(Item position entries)
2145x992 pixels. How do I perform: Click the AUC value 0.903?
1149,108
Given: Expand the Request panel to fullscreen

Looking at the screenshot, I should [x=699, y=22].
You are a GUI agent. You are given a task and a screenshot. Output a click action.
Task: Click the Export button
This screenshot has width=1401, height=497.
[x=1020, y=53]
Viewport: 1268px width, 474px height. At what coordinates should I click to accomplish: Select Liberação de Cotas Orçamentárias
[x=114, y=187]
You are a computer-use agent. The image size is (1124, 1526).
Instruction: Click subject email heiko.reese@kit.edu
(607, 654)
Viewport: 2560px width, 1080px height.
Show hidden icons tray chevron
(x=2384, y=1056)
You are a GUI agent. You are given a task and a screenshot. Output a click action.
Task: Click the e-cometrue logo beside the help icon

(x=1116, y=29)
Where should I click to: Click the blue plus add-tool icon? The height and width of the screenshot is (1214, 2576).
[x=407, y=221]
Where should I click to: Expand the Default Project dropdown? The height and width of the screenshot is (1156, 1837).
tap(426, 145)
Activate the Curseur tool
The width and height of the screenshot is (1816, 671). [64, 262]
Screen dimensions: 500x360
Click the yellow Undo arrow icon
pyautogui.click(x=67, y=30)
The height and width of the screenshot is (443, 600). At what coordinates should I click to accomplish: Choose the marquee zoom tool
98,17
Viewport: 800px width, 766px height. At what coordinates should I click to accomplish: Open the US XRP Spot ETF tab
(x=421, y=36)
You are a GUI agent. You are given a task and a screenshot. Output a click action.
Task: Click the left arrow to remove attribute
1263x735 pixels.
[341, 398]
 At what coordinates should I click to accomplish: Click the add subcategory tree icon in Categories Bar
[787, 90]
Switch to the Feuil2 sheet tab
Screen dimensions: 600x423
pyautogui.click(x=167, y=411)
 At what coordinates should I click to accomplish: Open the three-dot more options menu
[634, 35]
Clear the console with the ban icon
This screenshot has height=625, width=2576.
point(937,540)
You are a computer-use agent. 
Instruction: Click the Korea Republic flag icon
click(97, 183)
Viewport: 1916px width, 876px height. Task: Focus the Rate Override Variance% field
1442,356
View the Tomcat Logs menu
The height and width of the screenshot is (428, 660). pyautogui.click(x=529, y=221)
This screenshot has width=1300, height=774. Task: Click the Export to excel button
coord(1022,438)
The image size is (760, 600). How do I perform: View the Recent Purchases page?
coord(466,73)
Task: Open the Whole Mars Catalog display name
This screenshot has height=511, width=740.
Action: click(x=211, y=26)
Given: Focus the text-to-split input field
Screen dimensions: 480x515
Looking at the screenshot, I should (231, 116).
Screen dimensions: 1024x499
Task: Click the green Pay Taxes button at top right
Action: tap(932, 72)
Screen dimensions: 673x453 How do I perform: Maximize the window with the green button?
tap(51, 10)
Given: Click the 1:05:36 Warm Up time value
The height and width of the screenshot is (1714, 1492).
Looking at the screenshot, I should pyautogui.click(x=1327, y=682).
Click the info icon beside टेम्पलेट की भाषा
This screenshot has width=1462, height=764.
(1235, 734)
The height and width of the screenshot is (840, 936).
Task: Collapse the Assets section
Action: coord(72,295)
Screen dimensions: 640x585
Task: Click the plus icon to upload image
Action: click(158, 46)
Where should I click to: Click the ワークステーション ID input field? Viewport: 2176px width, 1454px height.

## WRITTEN PROBLEM
Reproduce every one of the rows above verbatim, omitting nothing and altering nothing.

## SOLUTION TO THE PROBLEM
2145x992 pixels. How do I perform: Click the AUC value 0.903?
1149,108
Given: Expand the Request panel to fullscreen

Looking at the screenshot, I should [x=699, y=22].
You are a GUI agent. You are given a task and a screenshot. Output a click action.
Task: Click the Export button
This screenshot has width=1401, height=497.
[x=1020, y=53]
Viewport: 1268px width, 474px height. At what coordinates should I click to accomplish: Select Liberação de Cotas Orçamentárias
[x=114, y=187]
You are a computer-use agent. The image size is (1124, 1526).
Instruction: Click subject email heiko.reese@kit.edu
(607, 654)
Viewport: 2560px width, 1080px height.
Show hidden icons tray chevron
(x=2384, y=1056)
You are a GUI agent. You are given a task and a screenshot. Output a click action.
Task: Click the e-cometrue logo beside the help icon

(x=1116, y=29)
Where should I click to: Click the blue plus add-tool icon? The height and width of the screenshot is (1214, 2576).
[x=407, y=221]
Where should I click to: Expand the Default Project dropdown? The height and width of the screenshot is (1156, 1837).
tap(426, 145)
Activate the Curseur tool
The width and height of the screenshot is (1816, 671). [64, 262]
Screen dimensions: 500x360
Click the yellow Undo arrow icon
pyautogui.click(x=67, y=30)
The height and width of the screenshot is (443, 600). At what coordinates should I click to accomplish: Choose the marquee zoom tool
98,17
Viewport: 800px width, 766px height. At what coordinates should I click to accomplish: Open the US XRP Spot ETF tab
(x=421, y=36)
You are a GUI agent. You are given a task and a screenshot. Output a click action.
Task: Click the left arrow to remove attribute
1263x735 pixels.
[341, 398]
 At what coordinates should I click to accomplish: Click the add subcategory tree icon in Categories Bar
[787, 90]
Switch to the Feuil2 sheet tab
Screen dimensions: 600x423
pyautogui.click(x=167, y=411)
 At what coordinates should I click to accomplish: Open the three-dot more options menu
[634, 35]
Clear the console with the ban icon
This screenshot has height=625, width=2576.
point(937,540)
You are a computer-use agent. 
Instruction: Click the Korea Republic flag icon
click(97, 183)
Viewport: 1916px width, 876px height. Task: Focus the Rate Override Variance% field
1442,356
View the Tomcat Logs menu
The height and width of the screenshot is (428, 660). pyautogui.click(x=529, y=221)
This screenshot has width=1300, height=774. Task: Click the Export to excel button
coord(1022,438)
The image size is (760, 600). How do I perform: View the Recent Purchases page?
coord(466,73)
Task: Open the Whole Mars Catalog display name
This screenshot has height=511, width=740.
Action: click(x=211, y=26)
Given: Focus the text-to-split input field
Screen dimensions: 480x515
Looking at the screenshot, I should (231, 116).
Screen dimensions: 1024x499
Task: Click the green Pay Taxes button at top right
Action: tap(932, 72)
Screen dimensions: 673x453 How do I perform: Maximize the window with the green button?
tap(51, 10)
Given: Click the 1:05:36 Warm Up time value
The height and width of the screenshot is (1714, 1492).
Looking at the screenshot, I should pyautogui.click(x=1327, y=682).
Click the info icon beside टेम्पलेट की भाषा
This screenshot has width=1462, height=764.
(1235, 734)
The height and width of the screenshot is (840, 936).
Task: Collapse the Assets section
Action: coord(72,295)
Screen dimensions: 640x585
Task: Click the plus icon to upload image
Action: click(158, 46)
Where should I click to: Click the ワークステーション ID input field? Viewport: 2176px width, 1454px height.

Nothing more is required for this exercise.